- About this exercise -
Find the line that contains "The image size is (506, 644).". Copy it and every line after it to the end of the material below, exactly, with no pictures.

Start of Block

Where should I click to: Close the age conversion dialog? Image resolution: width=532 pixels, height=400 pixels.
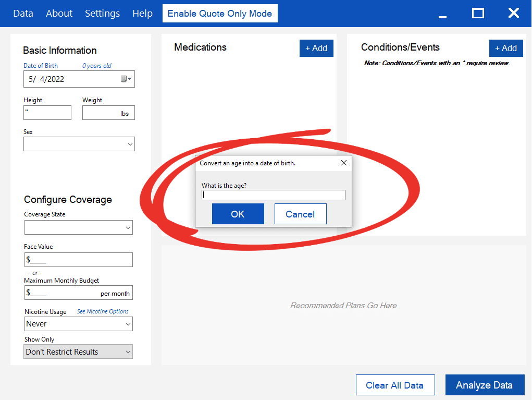343,163
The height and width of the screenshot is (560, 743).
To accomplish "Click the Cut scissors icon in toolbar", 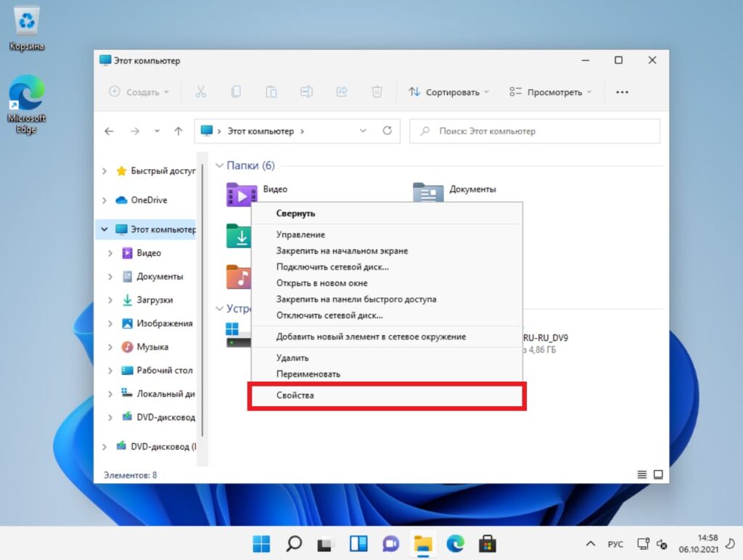I will point(201,92).
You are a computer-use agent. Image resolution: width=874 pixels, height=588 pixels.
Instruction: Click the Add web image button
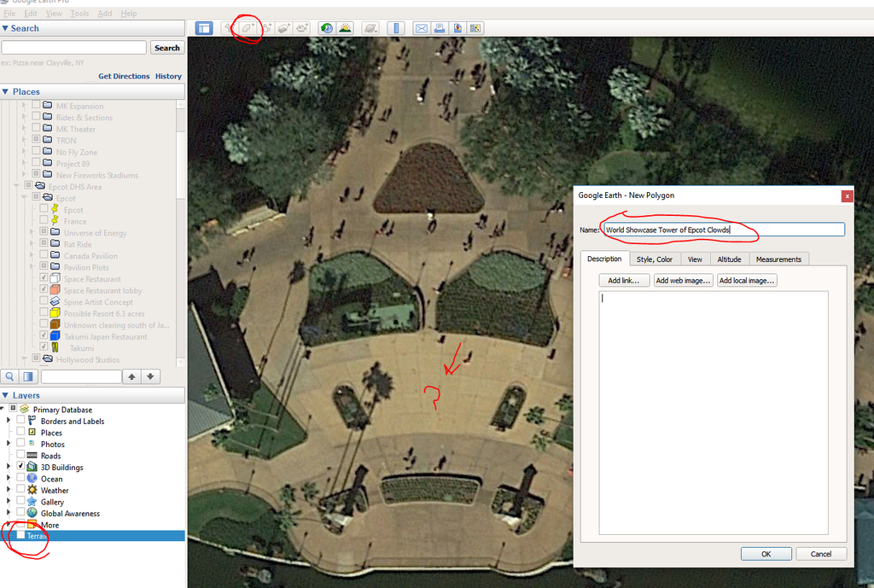683,281
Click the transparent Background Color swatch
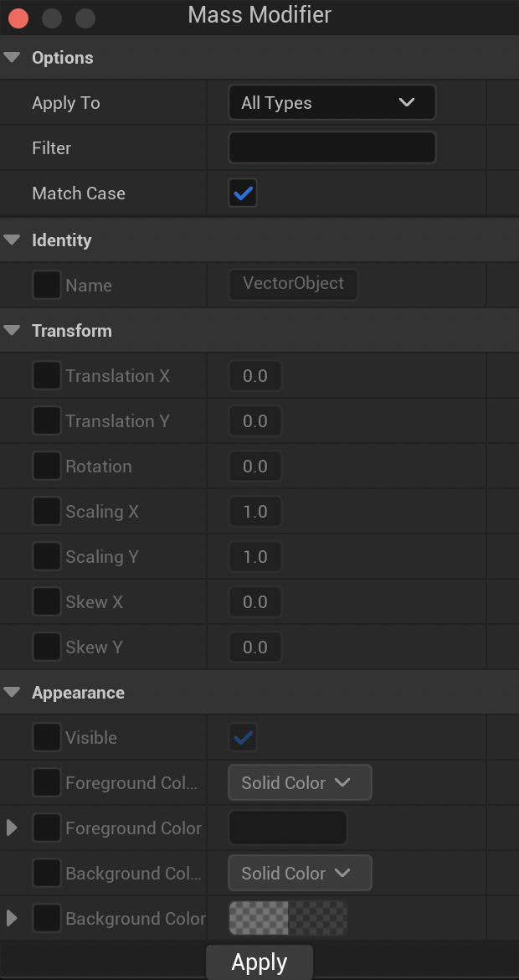The image size is (519, 980). click(x=287, y=919)
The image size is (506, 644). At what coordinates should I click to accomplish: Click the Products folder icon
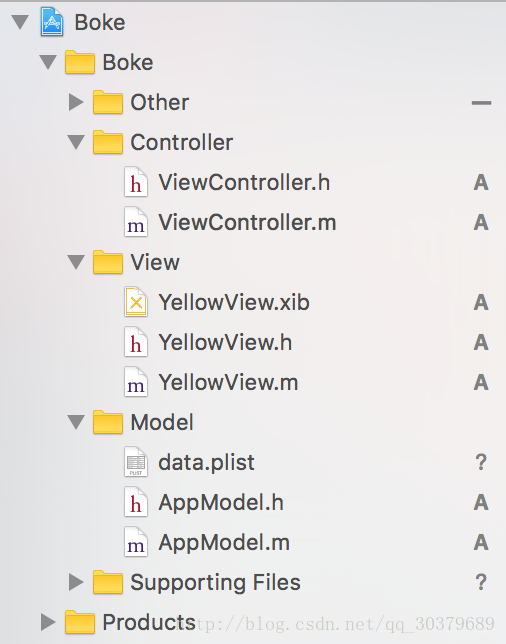pyautogui.click(x=80, y=622)
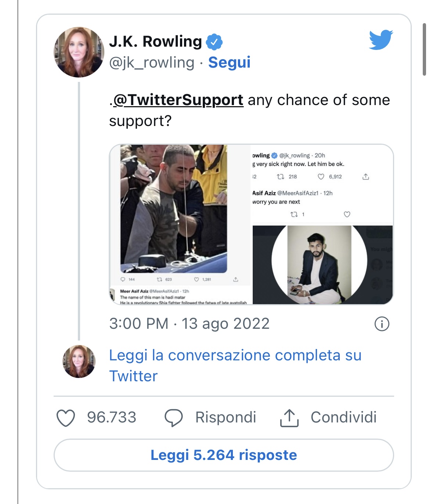Open the left photo of man in camouflage shirt

pos(180,224)
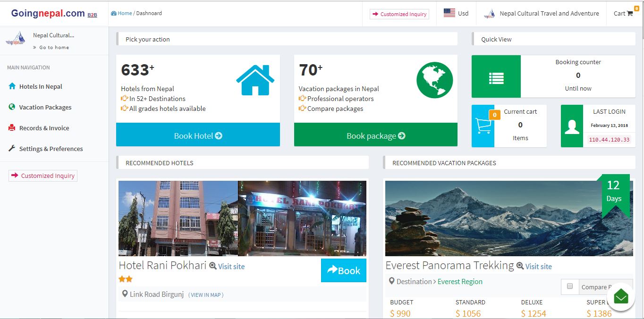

End of Block

- Solution to this exercise -
The image size is (506, 644). At what coordinates should I click to accomplish: Click the Products folder icon
pyautogui.click(x=80, y=622)
Open the left photo of man in camouflage shirt

pos(180,224)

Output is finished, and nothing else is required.